Brawl in Cell Block 99 (2017)

Genre fans will love Brawl in Cell Block 99, S. Craig Zahler’s grindhousefest and a new departure for Vince Vaughn.

Jailhouse Rocked

by Alexa Dalby

Brawl in Cell Block 99
3.0 out of 5.0 stars

CAUTION: Here be spoilers

Violence, more violence and then some ultra-violence. That’s the story arc in Brawl in Cell Block 99, which opens significantly with close-ups of a can being squashed and Vince Vaughan’s shaven head with a crucifix tattooed on it. Soon he is angrily disembowelling a car with his bare hands.

In a surprising departure from the kind of lighter-weight roles he’s known for, Vaughn is Bradley Thomas – not Brad as he keeps having to correct in a running joke throughout the film. He’s a baby-faced, badass man mountain, a blue-collar American hero with a Southern drawl and his own personal patriotic moral compass, who becomes a rage-filled anti-hero. Through no fault of his own, relatively speaking, finding himself on the wrong side of a Mexican drug deal, he’s blackmailed into an unspeakably violent course of action in prison to save the life of his wife (Jennifer Carpenter) and their unborn baby from appalling threats.

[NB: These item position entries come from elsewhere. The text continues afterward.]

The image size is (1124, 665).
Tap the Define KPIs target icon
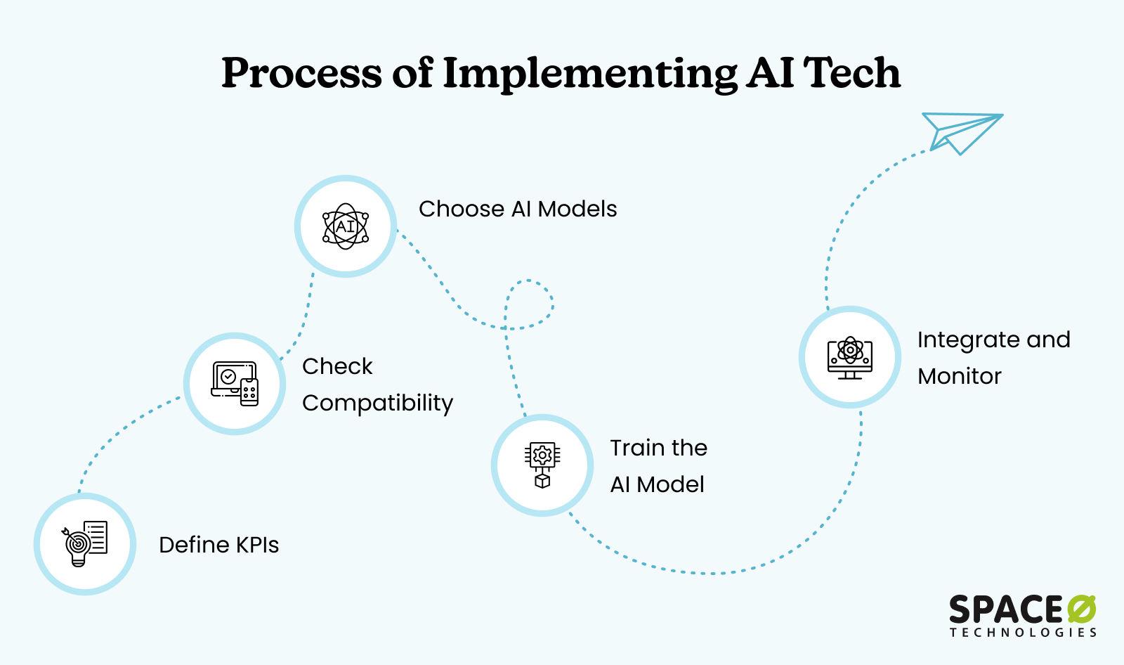[84, 543]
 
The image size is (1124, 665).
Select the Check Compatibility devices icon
[235, 383]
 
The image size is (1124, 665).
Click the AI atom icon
[345, 226]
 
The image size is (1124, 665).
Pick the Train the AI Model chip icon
[542, 465]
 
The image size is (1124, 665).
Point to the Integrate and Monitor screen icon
[850, 357]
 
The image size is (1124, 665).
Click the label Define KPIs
[218, 545]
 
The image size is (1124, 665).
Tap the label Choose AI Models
[518, 209]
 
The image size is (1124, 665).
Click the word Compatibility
[377, 403]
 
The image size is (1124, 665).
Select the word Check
[337, 366]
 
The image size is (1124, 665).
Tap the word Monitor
[959, 376]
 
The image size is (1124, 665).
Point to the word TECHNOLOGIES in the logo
[1023, 632]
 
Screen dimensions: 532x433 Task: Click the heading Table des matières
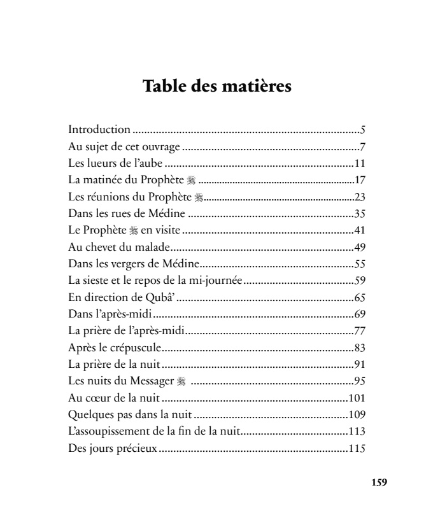coord(216,86)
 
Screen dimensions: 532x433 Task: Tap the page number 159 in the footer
coord(379,482)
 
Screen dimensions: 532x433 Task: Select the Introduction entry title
coord(99,130)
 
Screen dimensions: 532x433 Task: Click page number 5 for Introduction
coord(362,130)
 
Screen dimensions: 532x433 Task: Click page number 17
coord(359,180)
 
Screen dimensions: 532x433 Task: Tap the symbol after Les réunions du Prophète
coord(198,197)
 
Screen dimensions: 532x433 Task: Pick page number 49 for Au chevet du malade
coord(359,246)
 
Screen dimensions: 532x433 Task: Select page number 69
coord(359,312)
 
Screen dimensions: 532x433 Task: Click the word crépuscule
coord(132,347)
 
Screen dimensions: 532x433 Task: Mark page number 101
coord(357,398)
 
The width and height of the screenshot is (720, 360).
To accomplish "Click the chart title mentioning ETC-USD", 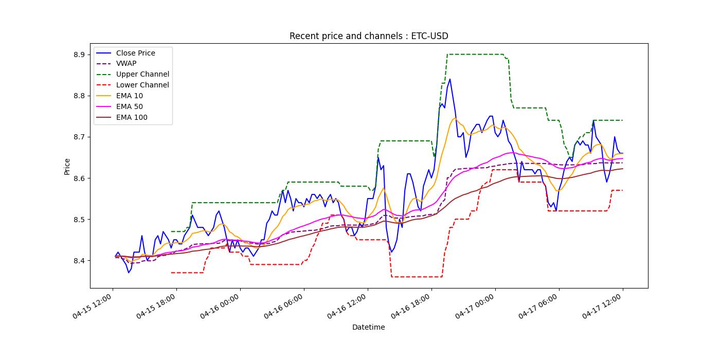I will click(368, 36).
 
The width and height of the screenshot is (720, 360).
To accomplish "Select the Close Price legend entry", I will click(135, 53).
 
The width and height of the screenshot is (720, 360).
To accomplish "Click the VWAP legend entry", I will click(126, 64).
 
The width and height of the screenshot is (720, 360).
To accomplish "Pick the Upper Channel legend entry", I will click(142, 75).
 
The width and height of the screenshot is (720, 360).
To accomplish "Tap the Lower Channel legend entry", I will click(142, 85).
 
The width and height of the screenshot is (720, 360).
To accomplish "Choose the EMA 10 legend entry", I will click(129, 96).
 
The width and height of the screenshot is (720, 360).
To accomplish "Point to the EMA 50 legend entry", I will click(129, 107).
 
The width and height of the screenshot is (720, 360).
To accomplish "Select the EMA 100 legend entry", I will click(131, 118).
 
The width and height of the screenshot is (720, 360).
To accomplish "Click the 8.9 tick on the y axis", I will click(80, 55).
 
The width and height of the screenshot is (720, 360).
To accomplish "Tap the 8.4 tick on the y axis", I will click(80, 261).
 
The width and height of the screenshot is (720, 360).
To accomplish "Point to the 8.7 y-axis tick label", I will click(80, 137).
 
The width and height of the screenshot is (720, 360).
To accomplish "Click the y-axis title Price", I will click(67, 166).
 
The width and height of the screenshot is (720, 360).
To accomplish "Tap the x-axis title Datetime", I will click(368, 327).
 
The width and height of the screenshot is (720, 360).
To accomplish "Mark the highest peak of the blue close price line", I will click(450, 79).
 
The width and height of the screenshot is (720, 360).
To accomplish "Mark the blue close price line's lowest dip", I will click(129, 272).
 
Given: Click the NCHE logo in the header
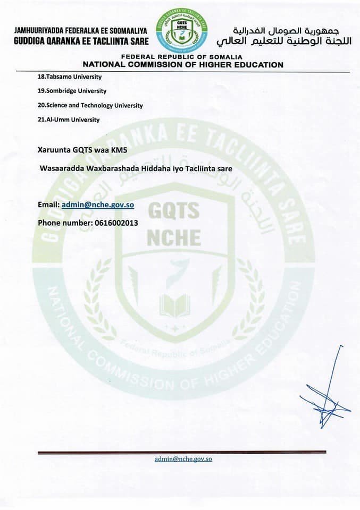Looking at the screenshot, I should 182,30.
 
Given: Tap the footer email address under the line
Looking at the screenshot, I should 183,458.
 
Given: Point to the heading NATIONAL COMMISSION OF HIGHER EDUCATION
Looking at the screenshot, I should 182,65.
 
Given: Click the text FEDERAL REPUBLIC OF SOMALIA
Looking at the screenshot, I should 182,57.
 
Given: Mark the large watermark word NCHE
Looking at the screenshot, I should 174,237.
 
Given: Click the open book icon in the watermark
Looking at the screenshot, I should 174,305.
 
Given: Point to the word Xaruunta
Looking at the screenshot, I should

As Bradley’s life spirals downwards in prison, it’s sado-masochist torture porn all the way. He beats up and mutilates large numbers of prison guards until he is transferred to the maximum security prison where his target is incarcerated. In the cruel regime of that forbidding facility, Cell Block 99 (not to be confused with Cell Block H) is a prison within a prison, apparently set in the vaults of a medieval dungeon. Bradley is thrown into a foul, bare cell with only a toilet overflowing with excrement, and is fitted with an electric-shock girdle. It’s ruled over by cigarillo-chomping sadistic Warden Tuggs (Don Johnson), in a kind of pantomime villain role.

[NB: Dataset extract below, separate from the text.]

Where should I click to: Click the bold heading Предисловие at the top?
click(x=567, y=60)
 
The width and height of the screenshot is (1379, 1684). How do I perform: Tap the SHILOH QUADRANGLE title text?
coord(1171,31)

Violence is S. Craig Zahler’s speciality (Bone Tomahawk) and Brawl in Cell Block 99 does what it says on the tin. There are so many ways in which flesh is punched and battered, eyes gouged and heads squashed with enhanced sound effects of thuds and squelches and heavy footsteps, that the Foley artists must have been working overtime and many water melons harmed in the making of the film. Outside of the mêlées, the pace is slow and deliberate, dotting the Is and crossing the Ts of the plot, and the dialogue is somewhat sparse and on the nose. There’s a cast of drug barons (Marc Blucas, Dion Mucciacito), their servants (an effortlessly menacing Udo Keir) and lots of Mexican heavies, and even someone only ever referred to at ‘the Korean abortionist’, who hovers hopefully. It’s all kind of ridiculously over the top, exploitative and moving further from reality as the plot unrolls, yet the film also well enough made not to be a B movie – it’s maybe a B+. Genre fans will love it.

Brawl in Cell Block 99 is released on 20 October 2017 in the UK.